We are all familiar with sunlight, and many of us are aware that sunlight consists of a variety of colours, both visible and invisible to the human eye. Each of these colours represents a different energy wavelength. Most of us should be familiar with the effects of Ultraviolet (UV) rays on our skin. If you have made the mistake of looking directly into the sun, or even snow on a sunny day, you will also be aware of what UV radiation can do to your eyes. But there is another light that is becoming almost as much of a concern, and that is Blue Light.
What is Blue Light?
Blue light, also known as High Energy Visible (HEV) Light is another member of the light spectrum, much like UV light. For those of you who have seen a rainbow, it should be no surprise that blue light is at the same end of the solar light spectrum as UV light. In fact, it has much in common with UV light. For instance, they both have short wavelengths, which means that they have the highest energy. This energy can have both positive and negative effects. As you know UV radiation provides us with the necessary amount of vitamin D to live healthy lives, as well as warming us and giving an all over happy, healthy feeling. But too much UV radiation can give us a nasty sunburn. Excessive eye expose to UV rays can damage our eyes and may even lead to blindness. Well, the same is true about blue light, and these days we get much more blue light than we ever did in the past.
Where can you be exposed to Blue Light?
Blue light, of course, is a part of sunlight and, in fact, is what makes the sky appear blue. However, just as UV light can be found in tanning beds, blue light is also found in a number of artificial sources. Sources of blue light include TVs, LED lighting, fluorescent lighting, and many electronic devices including smart phones, computer screens and tablets.
Pros and Cons of Blue Light
As with most things in life, blue light in moderation is good for you. It boosts attention, strengthens memory, elevates your mood and increases your reaction time. Good things, right? But we no longer live in a moderate world, especially when it comes to blue light. With electronic screens literally in our faces day and night, we are getting much more blue light exposure now than any time in history. Just as over exposure to UV rays can lead to sunburn and even skin cancer, this over exposure to blue light also has a negative effect on our body. Where blue light is beneficial during daylight hours, the time you would normally get it from the sun, at night it begins to affect our circadian rhythm, which regulates our waking and sleeping cycle, leading to restlessness, difficulty sleeping at night and fatigue during the day.
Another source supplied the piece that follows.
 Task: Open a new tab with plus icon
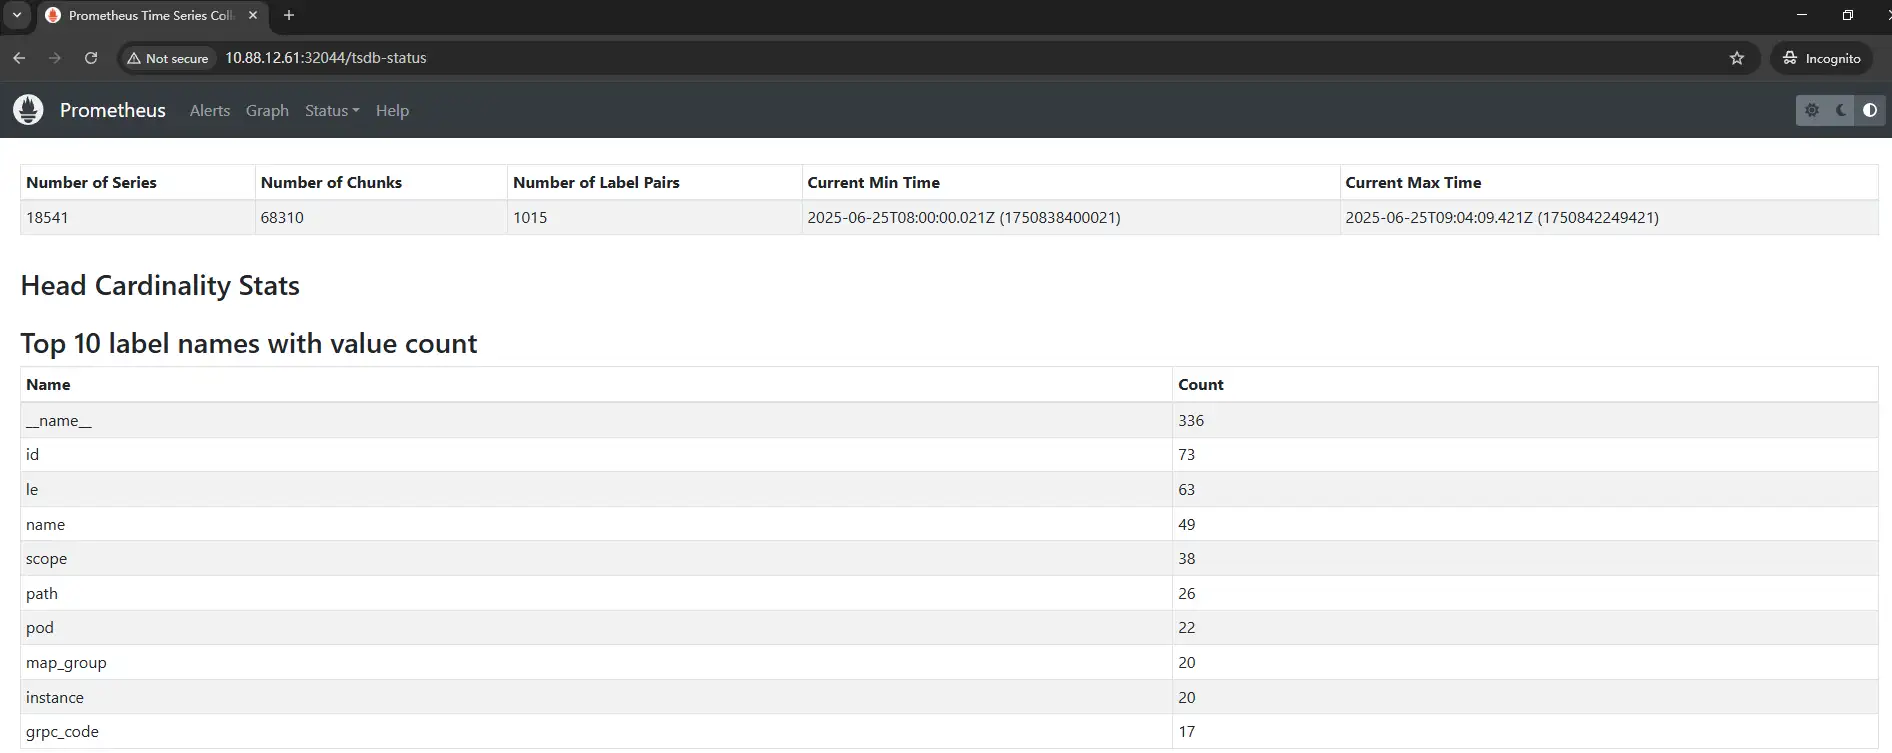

The Dangers of Blue Light to Your Vision
When it comes to your eyesight, there are also a number of negative effects of over exposure to blue light. Your eye comes with some natural protection from UV rays, but virtually no protection from blue light, so nearly all of it reaches right through to the retina. This is not a problem for short time periods, but extended exposure can lead to eyestrain, headaches, blurred vision and Computer Vision Syndrome. It also increases the risk of Dry Eye Syndrome, Macular Degeneration and potentially increases the risk of Cataracts.
How Can You Protect Yourself from Blue Light
There are a number of ways to protect yourself from blue light. The best way is to minimize your exposure. Take a break from your computer from time to time and rest your eyes. Put down your smartphone and tablet. You can also get blue light filters for your screens to protect your eyes. You may even want to look into getting Computer Glasses, mid-range glasses meant for looking at computer screens with built in blue light protection. Schedule an appointment with your optometrist to find out if computer glasses are for you. Your optometrist can also advise you on other ways to protect your eyes from blue light. Your eyes will thank you.